> **Work instruction**: Below are the records. Retype exactly the lines between the lines holding "Task: Expand the Median CO2 panel title menu" and "Given: Click red", inclusive.

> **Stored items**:
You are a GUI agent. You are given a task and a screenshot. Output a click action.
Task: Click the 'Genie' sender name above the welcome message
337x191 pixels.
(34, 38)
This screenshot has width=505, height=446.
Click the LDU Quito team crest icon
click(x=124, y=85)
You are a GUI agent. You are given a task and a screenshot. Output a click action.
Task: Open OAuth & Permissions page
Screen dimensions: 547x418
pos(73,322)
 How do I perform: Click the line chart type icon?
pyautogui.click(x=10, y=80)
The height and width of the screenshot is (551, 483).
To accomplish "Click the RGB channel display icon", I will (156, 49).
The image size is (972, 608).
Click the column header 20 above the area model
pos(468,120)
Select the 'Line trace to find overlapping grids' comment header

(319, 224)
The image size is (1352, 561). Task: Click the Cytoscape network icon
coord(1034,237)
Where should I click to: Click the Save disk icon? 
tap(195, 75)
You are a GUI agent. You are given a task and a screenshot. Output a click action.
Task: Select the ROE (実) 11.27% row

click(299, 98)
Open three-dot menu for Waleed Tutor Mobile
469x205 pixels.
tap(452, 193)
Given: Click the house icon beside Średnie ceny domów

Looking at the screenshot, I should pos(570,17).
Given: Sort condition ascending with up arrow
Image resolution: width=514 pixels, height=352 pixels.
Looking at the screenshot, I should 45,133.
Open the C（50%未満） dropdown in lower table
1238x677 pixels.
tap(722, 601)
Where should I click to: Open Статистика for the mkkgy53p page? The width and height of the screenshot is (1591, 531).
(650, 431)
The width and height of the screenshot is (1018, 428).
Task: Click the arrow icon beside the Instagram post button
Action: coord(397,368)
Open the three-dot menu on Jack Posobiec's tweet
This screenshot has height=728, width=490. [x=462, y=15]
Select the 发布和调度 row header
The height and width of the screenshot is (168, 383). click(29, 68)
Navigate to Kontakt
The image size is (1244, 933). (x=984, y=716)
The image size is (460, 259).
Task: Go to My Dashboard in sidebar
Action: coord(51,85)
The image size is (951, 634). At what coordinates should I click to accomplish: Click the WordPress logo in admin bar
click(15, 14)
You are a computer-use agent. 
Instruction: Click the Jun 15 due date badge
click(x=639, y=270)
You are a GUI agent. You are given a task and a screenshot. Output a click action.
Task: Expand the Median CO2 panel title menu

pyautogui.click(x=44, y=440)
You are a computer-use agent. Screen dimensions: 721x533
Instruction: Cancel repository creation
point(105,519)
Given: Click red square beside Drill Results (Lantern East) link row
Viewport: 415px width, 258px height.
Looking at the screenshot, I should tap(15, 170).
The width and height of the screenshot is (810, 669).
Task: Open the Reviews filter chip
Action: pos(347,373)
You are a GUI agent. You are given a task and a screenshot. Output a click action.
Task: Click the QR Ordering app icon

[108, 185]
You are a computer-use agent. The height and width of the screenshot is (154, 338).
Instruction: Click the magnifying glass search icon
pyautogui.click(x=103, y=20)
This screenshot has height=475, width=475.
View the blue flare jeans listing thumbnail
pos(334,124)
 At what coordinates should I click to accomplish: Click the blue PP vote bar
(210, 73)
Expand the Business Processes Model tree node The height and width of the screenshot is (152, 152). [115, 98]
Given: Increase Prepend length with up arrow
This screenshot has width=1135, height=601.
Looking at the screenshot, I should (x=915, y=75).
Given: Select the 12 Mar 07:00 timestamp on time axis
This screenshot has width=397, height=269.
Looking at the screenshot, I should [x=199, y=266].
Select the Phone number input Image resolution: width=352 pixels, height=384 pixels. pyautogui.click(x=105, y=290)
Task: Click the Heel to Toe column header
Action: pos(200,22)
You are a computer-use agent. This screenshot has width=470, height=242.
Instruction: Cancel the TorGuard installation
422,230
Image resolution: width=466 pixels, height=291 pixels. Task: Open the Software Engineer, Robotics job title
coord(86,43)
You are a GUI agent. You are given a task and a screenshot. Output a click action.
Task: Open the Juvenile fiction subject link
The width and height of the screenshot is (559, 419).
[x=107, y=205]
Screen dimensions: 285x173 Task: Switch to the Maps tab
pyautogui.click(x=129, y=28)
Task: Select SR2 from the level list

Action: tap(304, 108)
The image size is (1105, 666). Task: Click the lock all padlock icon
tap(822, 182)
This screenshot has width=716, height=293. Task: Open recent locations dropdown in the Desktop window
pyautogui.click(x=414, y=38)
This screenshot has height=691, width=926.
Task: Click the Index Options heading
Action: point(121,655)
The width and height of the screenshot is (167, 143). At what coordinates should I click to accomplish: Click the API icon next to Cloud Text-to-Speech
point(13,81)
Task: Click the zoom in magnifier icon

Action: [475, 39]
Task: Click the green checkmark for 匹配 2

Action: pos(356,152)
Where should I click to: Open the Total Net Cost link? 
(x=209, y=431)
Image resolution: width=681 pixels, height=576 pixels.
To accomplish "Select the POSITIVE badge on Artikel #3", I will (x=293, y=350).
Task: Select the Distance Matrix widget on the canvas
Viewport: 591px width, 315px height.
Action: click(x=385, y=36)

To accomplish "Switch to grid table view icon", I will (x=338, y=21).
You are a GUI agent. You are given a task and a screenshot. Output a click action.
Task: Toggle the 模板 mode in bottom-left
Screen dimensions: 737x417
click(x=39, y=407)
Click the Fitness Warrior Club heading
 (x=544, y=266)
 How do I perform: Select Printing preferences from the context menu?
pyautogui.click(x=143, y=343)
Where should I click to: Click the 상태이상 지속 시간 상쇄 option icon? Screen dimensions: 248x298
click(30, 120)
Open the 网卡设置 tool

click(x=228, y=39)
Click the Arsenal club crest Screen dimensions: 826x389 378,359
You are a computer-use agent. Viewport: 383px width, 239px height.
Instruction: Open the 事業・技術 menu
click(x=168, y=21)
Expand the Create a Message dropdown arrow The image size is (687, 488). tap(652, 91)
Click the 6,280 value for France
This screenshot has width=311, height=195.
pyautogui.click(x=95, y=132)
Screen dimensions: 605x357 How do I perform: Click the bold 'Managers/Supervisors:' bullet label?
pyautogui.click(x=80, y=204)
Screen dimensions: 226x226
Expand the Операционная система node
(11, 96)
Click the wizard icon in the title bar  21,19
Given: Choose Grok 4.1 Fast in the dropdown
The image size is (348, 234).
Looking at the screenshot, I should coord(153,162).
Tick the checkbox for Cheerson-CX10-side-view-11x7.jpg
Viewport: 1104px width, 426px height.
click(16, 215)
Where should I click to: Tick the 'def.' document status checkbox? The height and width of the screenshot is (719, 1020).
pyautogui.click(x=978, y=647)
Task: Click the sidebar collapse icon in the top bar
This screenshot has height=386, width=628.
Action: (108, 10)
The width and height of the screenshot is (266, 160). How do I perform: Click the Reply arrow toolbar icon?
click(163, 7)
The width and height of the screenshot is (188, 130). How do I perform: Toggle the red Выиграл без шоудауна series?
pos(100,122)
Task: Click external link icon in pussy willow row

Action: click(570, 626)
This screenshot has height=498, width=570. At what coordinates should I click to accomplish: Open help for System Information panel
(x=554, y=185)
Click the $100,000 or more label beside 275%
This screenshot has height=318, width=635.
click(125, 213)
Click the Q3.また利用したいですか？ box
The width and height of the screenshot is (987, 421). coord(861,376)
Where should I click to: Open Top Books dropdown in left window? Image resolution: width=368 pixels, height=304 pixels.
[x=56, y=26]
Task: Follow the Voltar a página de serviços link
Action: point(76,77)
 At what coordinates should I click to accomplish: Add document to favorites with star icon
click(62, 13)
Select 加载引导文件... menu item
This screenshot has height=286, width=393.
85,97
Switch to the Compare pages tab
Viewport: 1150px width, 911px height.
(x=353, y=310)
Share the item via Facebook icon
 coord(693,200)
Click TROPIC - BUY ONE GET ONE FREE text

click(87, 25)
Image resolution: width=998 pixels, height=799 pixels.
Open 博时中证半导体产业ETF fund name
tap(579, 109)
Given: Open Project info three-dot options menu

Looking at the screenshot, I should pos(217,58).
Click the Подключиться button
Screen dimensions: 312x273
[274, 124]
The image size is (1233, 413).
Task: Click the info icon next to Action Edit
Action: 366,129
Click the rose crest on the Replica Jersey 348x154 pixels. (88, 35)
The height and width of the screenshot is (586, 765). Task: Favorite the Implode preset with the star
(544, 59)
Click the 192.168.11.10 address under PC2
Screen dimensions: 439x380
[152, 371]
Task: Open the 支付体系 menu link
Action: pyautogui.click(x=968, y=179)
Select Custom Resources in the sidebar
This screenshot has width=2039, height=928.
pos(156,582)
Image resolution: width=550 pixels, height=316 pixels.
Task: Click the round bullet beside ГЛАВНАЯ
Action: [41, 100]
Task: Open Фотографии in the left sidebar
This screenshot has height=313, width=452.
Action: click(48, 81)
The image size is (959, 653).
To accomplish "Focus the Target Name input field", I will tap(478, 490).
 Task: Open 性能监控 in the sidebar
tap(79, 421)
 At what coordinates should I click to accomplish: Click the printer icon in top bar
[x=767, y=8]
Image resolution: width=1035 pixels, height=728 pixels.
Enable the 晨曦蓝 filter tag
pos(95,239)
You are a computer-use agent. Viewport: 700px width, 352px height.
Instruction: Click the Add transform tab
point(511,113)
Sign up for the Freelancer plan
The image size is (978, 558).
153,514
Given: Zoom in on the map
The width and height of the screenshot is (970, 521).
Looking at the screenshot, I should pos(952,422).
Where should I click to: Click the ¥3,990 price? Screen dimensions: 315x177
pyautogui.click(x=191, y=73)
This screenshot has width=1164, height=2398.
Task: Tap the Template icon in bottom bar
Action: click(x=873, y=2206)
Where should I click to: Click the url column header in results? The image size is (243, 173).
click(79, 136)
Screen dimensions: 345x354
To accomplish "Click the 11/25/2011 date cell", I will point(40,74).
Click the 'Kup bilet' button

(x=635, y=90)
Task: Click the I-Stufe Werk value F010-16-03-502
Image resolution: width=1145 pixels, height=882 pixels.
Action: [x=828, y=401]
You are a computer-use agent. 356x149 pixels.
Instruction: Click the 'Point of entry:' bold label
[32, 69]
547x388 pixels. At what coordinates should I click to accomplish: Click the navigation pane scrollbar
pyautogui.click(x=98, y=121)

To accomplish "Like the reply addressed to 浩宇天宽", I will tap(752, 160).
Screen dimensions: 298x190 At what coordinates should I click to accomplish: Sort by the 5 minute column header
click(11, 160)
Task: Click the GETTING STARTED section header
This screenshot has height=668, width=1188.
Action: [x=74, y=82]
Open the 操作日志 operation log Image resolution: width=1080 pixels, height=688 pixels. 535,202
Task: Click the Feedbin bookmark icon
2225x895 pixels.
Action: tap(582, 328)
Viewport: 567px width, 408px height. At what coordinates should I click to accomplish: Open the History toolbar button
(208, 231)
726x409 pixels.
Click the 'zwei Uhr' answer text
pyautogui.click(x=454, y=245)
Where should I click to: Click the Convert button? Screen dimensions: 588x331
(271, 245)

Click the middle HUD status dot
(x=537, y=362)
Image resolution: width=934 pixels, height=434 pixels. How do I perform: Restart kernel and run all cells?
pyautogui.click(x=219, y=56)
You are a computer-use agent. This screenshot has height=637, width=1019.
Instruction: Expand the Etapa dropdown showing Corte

> **Response to this exercise**:
Task: Expand the Median CO2 panel title menu

pyautogui.click(x=44, y=440)
You are a computer-use agent. Screen dimensions: 721x533
Instruction: Cancel repository creation
point(105,519)
Given: Click red square beside Drill Results (Lantern East) link row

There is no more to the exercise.